Wilson snorted, said nothing more. But Becky had heard the rumors he was referring to, that Dick’s team sometimes used dogs on difficult suspects. “At least he’s not on the take,” Becky thought. “I hope to God he’s not.” Then she thought of a certain problem they used to have paying for his father’s nursing home, a problem that seemed to have disappeared—but she refused to think about it
Corruption was the one thing about police work she hated. Many officers considered the money part of the job, rationalizing it with the idea that their victims were criminals anyway and the payoffs were nothing more than a richly deserved fine. But as far as Becky Neff was concerned, that was crap. You did your job and got your pay, that ought to be enough. She forced herself not to rise to Wilson’s bait about her husband, it would probably start a shouting argument.
“Stories aside, I’ve heard a lot about Tom Rilker. Dick thinks damn highly of him.

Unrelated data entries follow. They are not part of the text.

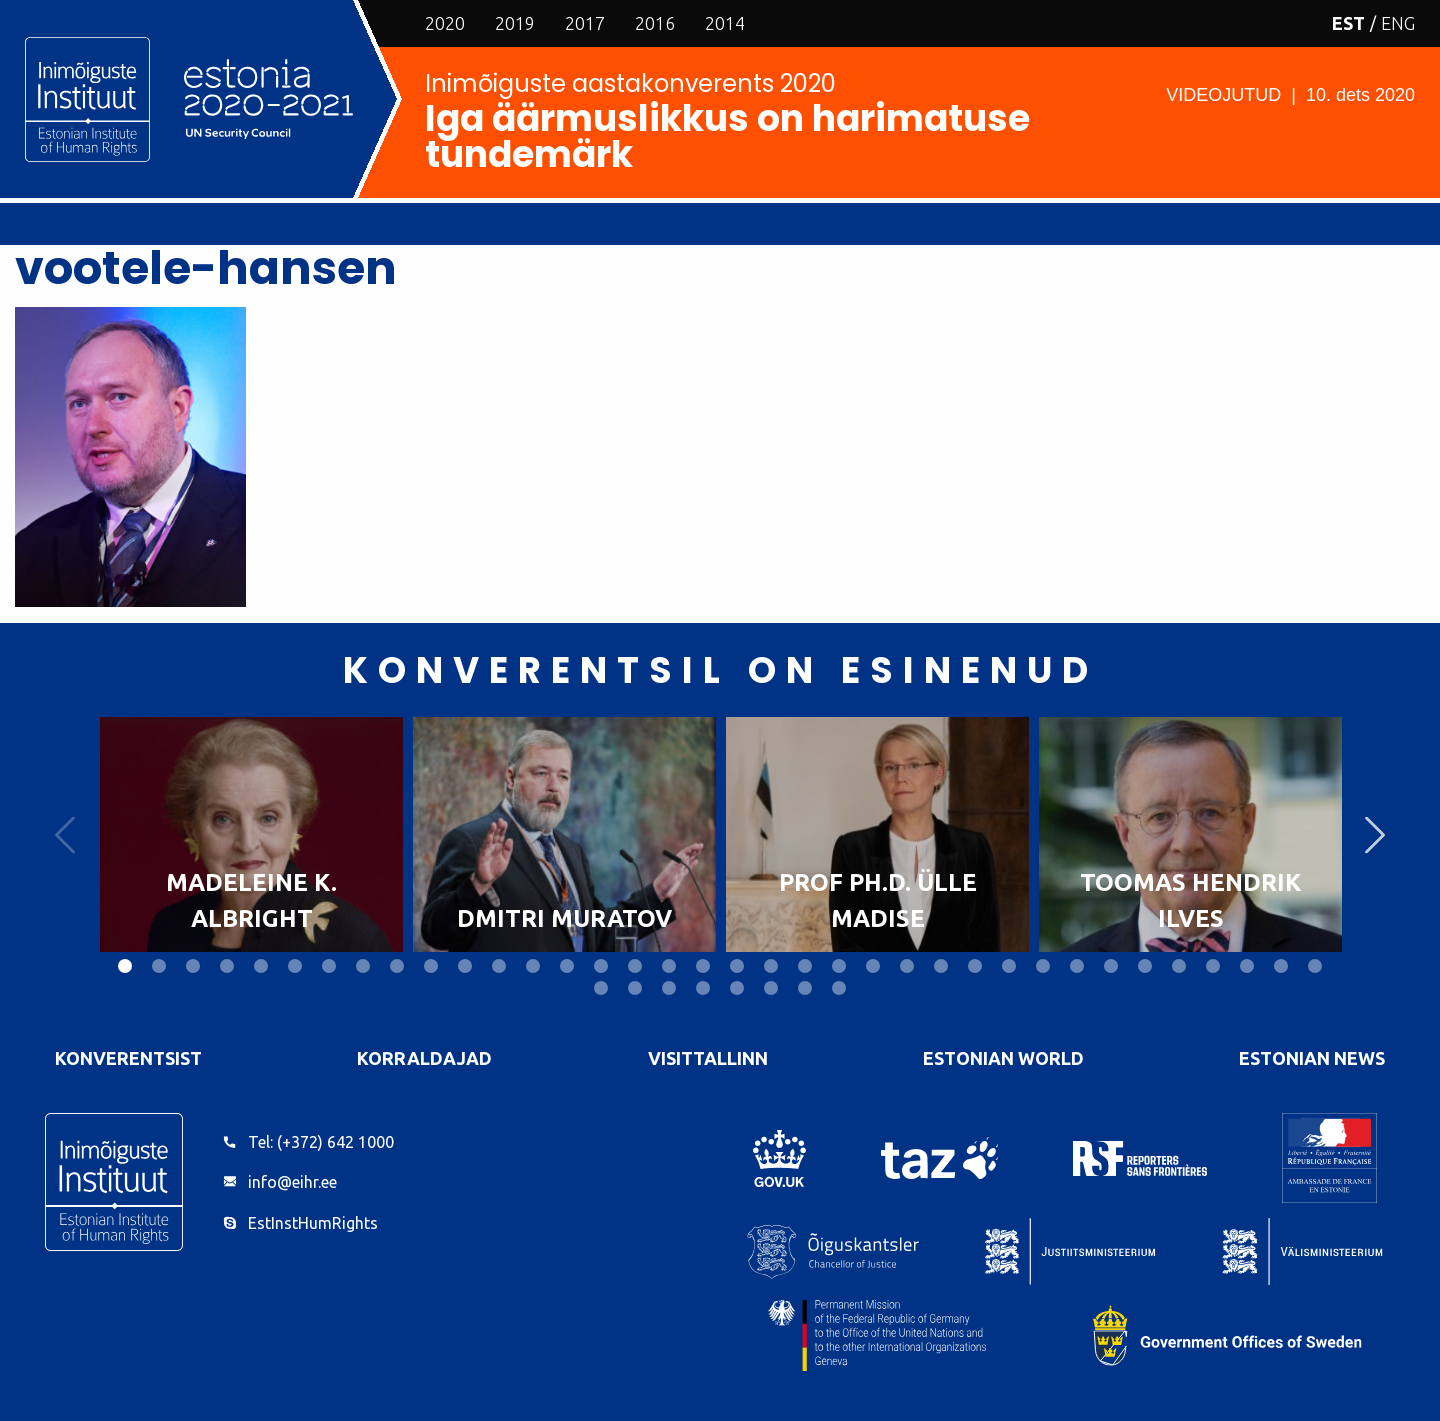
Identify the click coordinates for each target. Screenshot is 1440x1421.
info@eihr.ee (292, 1182)
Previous (65, 834)
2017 (585, 23)
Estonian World (1003, 1058)
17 (669, 966)
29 (1077, 966)
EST (1348, 23)
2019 (515, 23)
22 (839, 966)
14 (567, 966)
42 (771, 988)
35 (1281, 966)
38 (635, 988)
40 (703, 988)
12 (499, 966)
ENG (1398, 23)
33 (1213, 966)
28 (1043, 966)
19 (737, 966)
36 (1315, 966)
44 (839, 988)
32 (1179, 966)
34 (1247, 966)
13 (533, 966)
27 (1009, 966)
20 (771, 966)
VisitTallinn (708, 1058)
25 (941, 966)
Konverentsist (128, 1058)
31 (1145, 966)
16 (635, 966)
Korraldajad (424, 1058)
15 (601, 966)
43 (805, 988)
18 (703, 966)
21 (805, 966)
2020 (445, 23)
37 (601, 988)
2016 (655, 23)
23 (873, 966)
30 (1111, 966)
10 (431, 966)
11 (465, 966)
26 (975, 966)
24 (907, 966)
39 (669, 988)
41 (737, 988)
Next (1375, 834)
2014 (725, 23)
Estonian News (1312, 1058)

Says he could train a dog to walk a tightrope if he wanted to.” Thomas D. Rilker was a civilian who worked closely with the NYPD, the FBI, and U. S. Customs training the dogs they used in their work. He also did private contract work. He was good, probably the best in the city, maybe the best in the world. His specialty was training dogs to sniff. He had dope dogs, fire dogs, tobacco dogs, booze dogs, you name it. They worked mostly for the Narcotics Squad and the customs agents. They had revolutionized the technique of investigation in these areas and greatly reduced the amount of drugs moving through the port of New York. Becky knew that Dick thought the world of Tom Rilker.
“Keep this damn car moving, sweetheart. You ain’t in a parade!”
“You drive, Wilson.”
“Me? I’m the damn boss. Oughta sit in back.”
She pulled over to the curb. “You don’t like my driving, you do it yourself.”
“I can’t, dearest—my license lapsed last year.”